Au Real Madrid, une victoire en Liga qui sonne creux face au désenchantement du Bernabéu
Le Real Madrid a certes battu Alavés (2-1) ce samedi, mais c'est dans un Santiago Bernabéu à moitié vide et hostile que le club a dû chercher sa rédemption, une semaine après son élimination humiliante en Ligue des champions face au Bayern Munich. La victoire, laborieuse, n'a pas effacé la colère d'un public qui a réservé ses sifflets les plus cinglants à ses propres idoles, Vinícius Jr et Eduardo Camavinga, symboles d'une saison qui s'achève dans la frustration. En Espagne, les observateurs analysent cette froideur comme un plébiscite inversé, un verdict populaire adressé à l'ensemble de l'institution madrilène après l'échec européen.
Le contexte de cette rencontre était particulièrement lourd, marqué par un désenchantement palpable. Les médias espagnols notaient une affluence anémique – à peine 60 000 spectateurs – et une atmosphère de jugement dernier, où chaque geste des joueurs était scruté. La presse madrilène souligne que le public, après avoir supporté les espoirs d'un doublé, semble avoir brutalement décroché, transformant le temple du football en une arène critique. Cette défiance s'est même étendue au jeune espoir argentin Franco Mastantuono, dont la prestation décevante a été sévèrement relevée, illustrant l'impatience et l'exigence absolue qui règnent désormais dans les gradas.

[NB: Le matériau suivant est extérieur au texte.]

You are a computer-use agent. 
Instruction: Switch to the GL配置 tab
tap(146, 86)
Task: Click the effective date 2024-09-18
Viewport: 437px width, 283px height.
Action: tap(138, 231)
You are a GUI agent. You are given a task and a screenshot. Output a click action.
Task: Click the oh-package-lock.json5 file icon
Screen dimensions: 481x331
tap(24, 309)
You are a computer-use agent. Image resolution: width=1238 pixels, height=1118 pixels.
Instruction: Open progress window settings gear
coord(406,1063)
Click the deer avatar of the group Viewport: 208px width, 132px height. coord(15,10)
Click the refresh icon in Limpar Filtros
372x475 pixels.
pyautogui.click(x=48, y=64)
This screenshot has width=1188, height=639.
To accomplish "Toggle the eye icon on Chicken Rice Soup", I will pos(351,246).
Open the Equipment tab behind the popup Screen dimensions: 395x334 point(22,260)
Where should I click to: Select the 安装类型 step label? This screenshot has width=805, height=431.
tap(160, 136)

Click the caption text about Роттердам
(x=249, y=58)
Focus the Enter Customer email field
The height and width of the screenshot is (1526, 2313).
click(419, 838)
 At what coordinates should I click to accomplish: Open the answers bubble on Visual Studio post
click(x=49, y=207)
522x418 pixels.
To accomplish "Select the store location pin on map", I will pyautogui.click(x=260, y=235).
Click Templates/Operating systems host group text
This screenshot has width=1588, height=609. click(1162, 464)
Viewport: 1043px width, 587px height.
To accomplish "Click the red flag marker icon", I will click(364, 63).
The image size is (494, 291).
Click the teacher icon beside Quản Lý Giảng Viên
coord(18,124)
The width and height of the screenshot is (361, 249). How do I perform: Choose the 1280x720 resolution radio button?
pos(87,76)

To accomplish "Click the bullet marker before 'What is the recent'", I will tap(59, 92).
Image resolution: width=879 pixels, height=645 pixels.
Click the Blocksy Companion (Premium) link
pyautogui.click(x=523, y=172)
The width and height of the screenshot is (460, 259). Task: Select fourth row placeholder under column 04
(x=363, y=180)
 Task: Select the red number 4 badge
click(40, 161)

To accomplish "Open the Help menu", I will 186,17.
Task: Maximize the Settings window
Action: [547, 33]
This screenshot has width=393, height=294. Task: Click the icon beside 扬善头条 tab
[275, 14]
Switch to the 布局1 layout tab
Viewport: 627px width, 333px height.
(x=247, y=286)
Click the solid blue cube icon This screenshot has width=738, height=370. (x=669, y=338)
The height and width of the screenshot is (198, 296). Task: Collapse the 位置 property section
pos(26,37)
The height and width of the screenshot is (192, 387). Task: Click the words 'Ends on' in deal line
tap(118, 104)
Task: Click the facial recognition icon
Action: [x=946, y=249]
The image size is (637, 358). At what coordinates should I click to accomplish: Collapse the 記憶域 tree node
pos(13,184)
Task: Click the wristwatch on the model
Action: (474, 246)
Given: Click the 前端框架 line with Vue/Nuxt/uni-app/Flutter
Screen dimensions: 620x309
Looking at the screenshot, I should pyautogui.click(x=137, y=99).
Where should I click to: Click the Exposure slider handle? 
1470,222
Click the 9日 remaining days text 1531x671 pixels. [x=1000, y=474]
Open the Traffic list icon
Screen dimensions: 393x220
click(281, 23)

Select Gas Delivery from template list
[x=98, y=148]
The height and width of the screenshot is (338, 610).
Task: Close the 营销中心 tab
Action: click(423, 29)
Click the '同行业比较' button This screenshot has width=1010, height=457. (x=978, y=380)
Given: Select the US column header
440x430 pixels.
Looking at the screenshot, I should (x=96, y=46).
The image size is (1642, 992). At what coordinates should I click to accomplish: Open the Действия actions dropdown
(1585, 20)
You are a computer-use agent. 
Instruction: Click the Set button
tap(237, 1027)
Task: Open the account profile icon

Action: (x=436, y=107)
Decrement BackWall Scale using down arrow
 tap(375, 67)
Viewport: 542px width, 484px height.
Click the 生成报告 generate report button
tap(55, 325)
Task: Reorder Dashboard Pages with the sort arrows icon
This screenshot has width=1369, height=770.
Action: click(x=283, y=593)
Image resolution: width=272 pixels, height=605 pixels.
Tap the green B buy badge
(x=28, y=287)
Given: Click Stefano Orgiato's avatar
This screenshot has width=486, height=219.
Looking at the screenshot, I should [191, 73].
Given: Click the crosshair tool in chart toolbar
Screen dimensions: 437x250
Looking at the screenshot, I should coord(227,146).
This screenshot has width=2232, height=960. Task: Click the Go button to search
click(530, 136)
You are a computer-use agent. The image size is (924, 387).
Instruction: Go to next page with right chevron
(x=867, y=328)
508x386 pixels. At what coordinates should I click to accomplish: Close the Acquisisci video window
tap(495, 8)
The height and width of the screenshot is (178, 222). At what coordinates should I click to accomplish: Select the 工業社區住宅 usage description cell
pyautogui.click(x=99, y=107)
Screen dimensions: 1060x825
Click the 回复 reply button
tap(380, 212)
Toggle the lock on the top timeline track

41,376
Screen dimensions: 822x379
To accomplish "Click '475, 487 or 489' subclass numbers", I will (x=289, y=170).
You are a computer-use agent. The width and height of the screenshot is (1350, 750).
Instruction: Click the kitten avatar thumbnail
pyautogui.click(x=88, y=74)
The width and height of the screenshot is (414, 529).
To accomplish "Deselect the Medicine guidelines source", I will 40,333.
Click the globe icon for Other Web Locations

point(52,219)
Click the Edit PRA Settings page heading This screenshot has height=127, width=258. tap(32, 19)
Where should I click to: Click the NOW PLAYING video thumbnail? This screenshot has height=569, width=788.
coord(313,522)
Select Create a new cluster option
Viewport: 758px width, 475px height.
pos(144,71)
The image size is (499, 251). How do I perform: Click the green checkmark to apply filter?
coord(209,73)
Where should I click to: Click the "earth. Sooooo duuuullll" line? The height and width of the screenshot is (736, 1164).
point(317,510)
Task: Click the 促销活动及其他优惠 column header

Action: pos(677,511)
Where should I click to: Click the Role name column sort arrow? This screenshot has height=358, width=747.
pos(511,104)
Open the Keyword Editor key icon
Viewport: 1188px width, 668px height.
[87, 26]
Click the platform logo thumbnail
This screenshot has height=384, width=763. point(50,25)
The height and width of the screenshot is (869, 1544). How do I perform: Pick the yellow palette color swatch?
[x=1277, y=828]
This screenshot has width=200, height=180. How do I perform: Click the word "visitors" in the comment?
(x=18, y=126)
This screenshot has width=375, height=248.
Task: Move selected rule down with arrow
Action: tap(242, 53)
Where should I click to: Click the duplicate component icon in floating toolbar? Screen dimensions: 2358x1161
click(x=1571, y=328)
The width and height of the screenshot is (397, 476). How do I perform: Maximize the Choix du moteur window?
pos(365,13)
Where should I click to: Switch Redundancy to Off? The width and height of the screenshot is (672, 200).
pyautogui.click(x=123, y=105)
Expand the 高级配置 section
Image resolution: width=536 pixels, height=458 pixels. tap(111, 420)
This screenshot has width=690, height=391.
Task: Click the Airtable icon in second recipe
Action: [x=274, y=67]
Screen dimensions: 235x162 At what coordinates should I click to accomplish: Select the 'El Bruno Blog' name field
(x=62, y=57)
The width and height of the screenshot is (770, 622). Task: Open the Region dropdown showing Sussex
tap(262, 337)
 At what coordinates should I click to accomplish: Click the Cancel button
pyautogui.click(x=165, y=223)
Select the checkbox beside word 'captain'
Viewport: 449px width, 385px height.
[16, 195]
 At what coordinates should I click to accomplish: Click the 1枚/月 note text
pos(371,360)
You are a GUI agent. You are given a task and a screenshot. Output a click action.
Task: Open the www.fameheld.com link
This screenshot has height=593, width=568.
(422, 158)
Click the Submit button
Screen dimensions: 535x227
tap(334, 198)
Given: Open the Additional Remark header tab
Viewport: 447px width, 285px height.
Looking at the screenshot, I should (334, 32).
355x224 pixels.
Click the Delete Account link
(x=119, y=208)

D'un point de vue sportif, la perspective allemande, habituée à voir le Real en conquérant européen, considère cette fin de saison comme un exercice de sauvetage d'honneur. La victoire contre Alavés, un modeste adversaire, permet théoriquement de garder une lueur d'espoir dans la course au titre de la Liga, mais elle est perçue comme une formalité sans éclat. L'analyse outre-Rhin met en lumière la fragilité psychologique d'un groupe visiblement marqué par son élimination, et pour qui les six dernières journées de championnat ressemblent désormais à une simple formalité administrative avant la refonte estivale.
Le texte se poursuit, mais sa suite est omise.